Having a voltage displayed, I noticed that while driving I only saw about 5% of the time 14 plus volts plus displayed, if you have the air blower off, it is worse. Freeway driving, above 60mph the voltage remains at 14 volts and a long commute or 20 plus minutes at 14 volts it will charge the battery better and prolong it's life. Less than that speed, 12.5-12.6 volts would display, most likely not enough time to get a good charge. 


Best solution, park inside, no alarm no led alarm blinking, only computer and clock power consumption, in your case maybe connect a smart charger as soon as you get home and leave it over night. If you want to continue with a standard battery or cheap AGM.


Another solution I can came up with, is driving with the lights on. This will keep the voltage at 14 volts all the time, being city or highway, even during short trips, you should get more life out of any battery.


If you do not want to remember to turn the lights on every time after you take off driving simply get a Northstar battery, and I would still turn the lights on at least 50% of driving time. Those batteries recover to hold a voltage above 12.5V even under extreme current loads, they use virgin lead and they are the ones used by the military in their jeeps and combat vehicles.

It will cost $300 or more, but there is a good chance it will last over 3 years in your situation.


----------



## Swaglife81 (Oct 15, 2016)

Look into brands made by more higher quality names. I don't have the names on me because battery shopping isn't something I do alot. Meaning don't just go for the real expensive brands. Sears AGM batteries tend to have better pricing than its competitors. By online and pickup in store gives better pricing options also. Todays timeframe quality control is 50/50 it seems. I'm technically in the same boat. Tracked down a charging issue and thought it was everything else because the battery is only 10 months old. 10 years ago or so the Optima Yellow Top before they had quality issues was the best damn battery I ever had any experience with. I was rocking a 200 amp alternator on it but voltage stayed at 14.2 to 14.4 with whatever I threw at it. I'm hoping to find that same quality here soon. 99% chance I will go with a DieHard AGM from Sears. I don't have experience with these $200-$300 batteries some guys are running. In todays times you can find someone who had an issue with any type of battery so I still think its hit or miss sometimes.


----------



## sensarmy (May 25, 2014)

Mayosandwich said:


> Thanks so you think its worth it for me? Ive heard bad things about Eliminator batteries plus its at CRAPPY tire where ill never buy any auto stuff from.
> 
> Buy if those batteries are as good as the Deka Instigator ill get one but from Part Source


Their new AGM batteries are rebranded Dekas, the old ones withthe blue top or rebranded Exides.
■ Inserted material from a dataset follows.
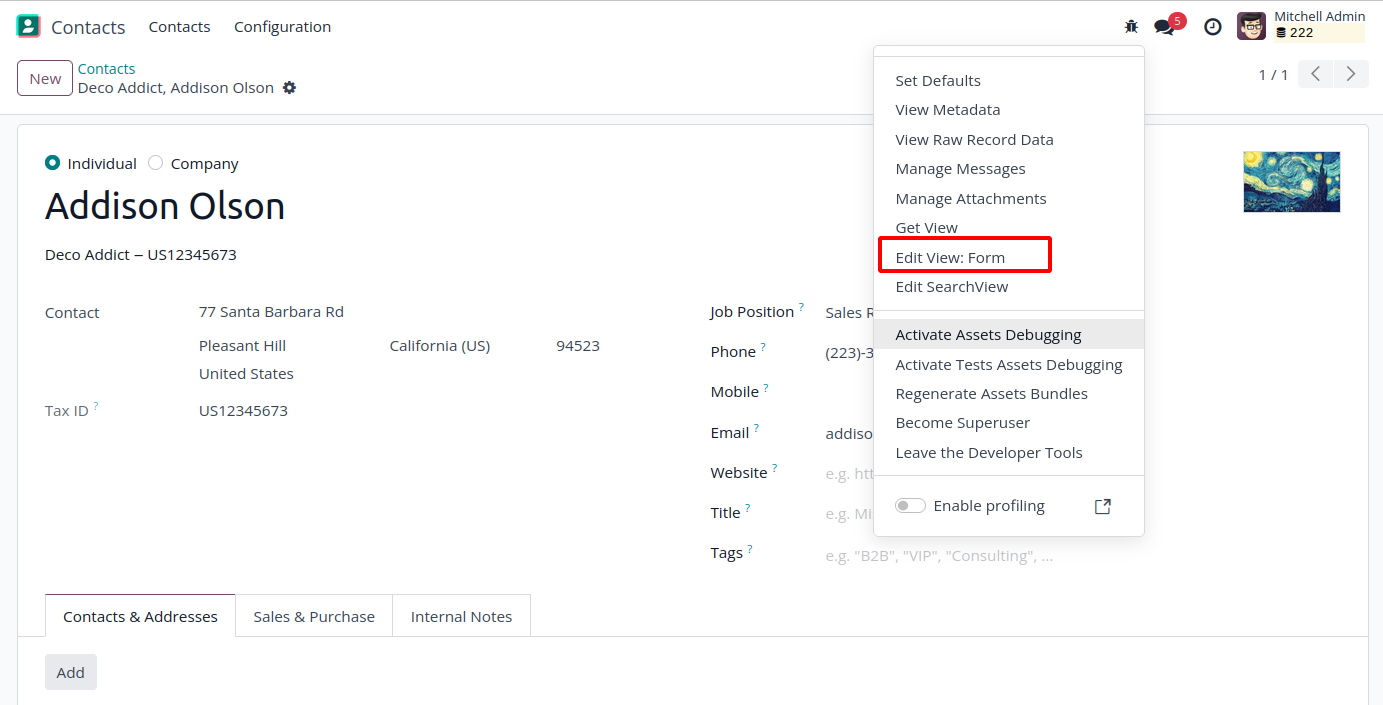
Task: Click the Starry Night contact photo
Action: (x=1291, y=182)
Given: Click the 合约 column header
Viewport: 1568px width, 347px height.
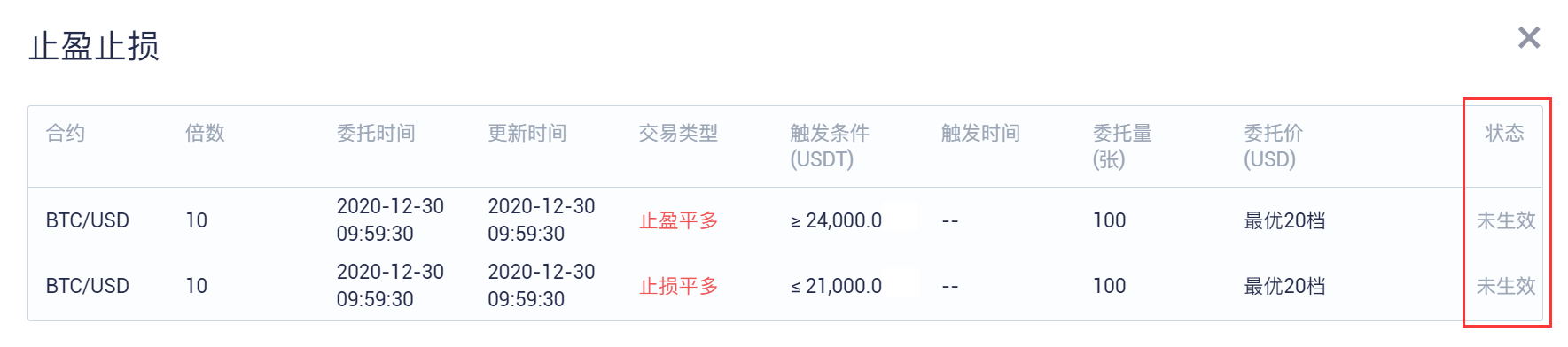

Both are decent options for the money considering you get a 5 year warranty on them.

They also sell rebranded Northstar AGMs btw, but the sizes they sell are pretty limited.


----------



## Mayosandwich (Sep 9, 2012)

Alrojoca said:


> An AGM battery will help and last longer for sure.


A big debate is how much longer.



> Apparently, most post 2006 cars, have charging systems monitored by their computers, and may charge the battery 100% of the time you drive it, only when it demands more current. Even smart chargers sometimes do not fully charge a battery, since some keep a floating voltage just above 12.5 volts.
> 
> Of course our amplifiers are connected directly to the battery, and the computers never know of the high current demands, keeping the charge at 12.5 plus volts, In the long run the battery may be suffering more than benefiting from the car charging system.
> 
> ...


I don't think a newer car can recharge it's battery (even if only down from 50%) in a 20min drive. Too many electronics. On the highway maybe, and in the winter it would take a long time to recharge.



> Best solution, park inside, no alarm no led alarm blinking, only computer and clock power consumption, in your case maybe connect a smart charger as soon as you get home and leave it over night. If you want to continue with a standard battery or cheap AGM.


Mine is a 2 way remote starter, no alarm, no LED. The 2 way remote is a major parasite draw because the receiver and the remote is always sending back signals 24/7.

I don't have a garage unfortunately.

I did consider a battery charger but I think theyre more trouble than they are worth always having to pop the hood each time to connect the plug to the prongs. no thank you.



=


> Another solution I can came up with, is driving with the lights on. This will keep the voltage at 14 volts all the time, being city or highway, even during short trips, you should get more life out of any battery.


Id probably rather not do this because I would go through HID bulbs that much quicker.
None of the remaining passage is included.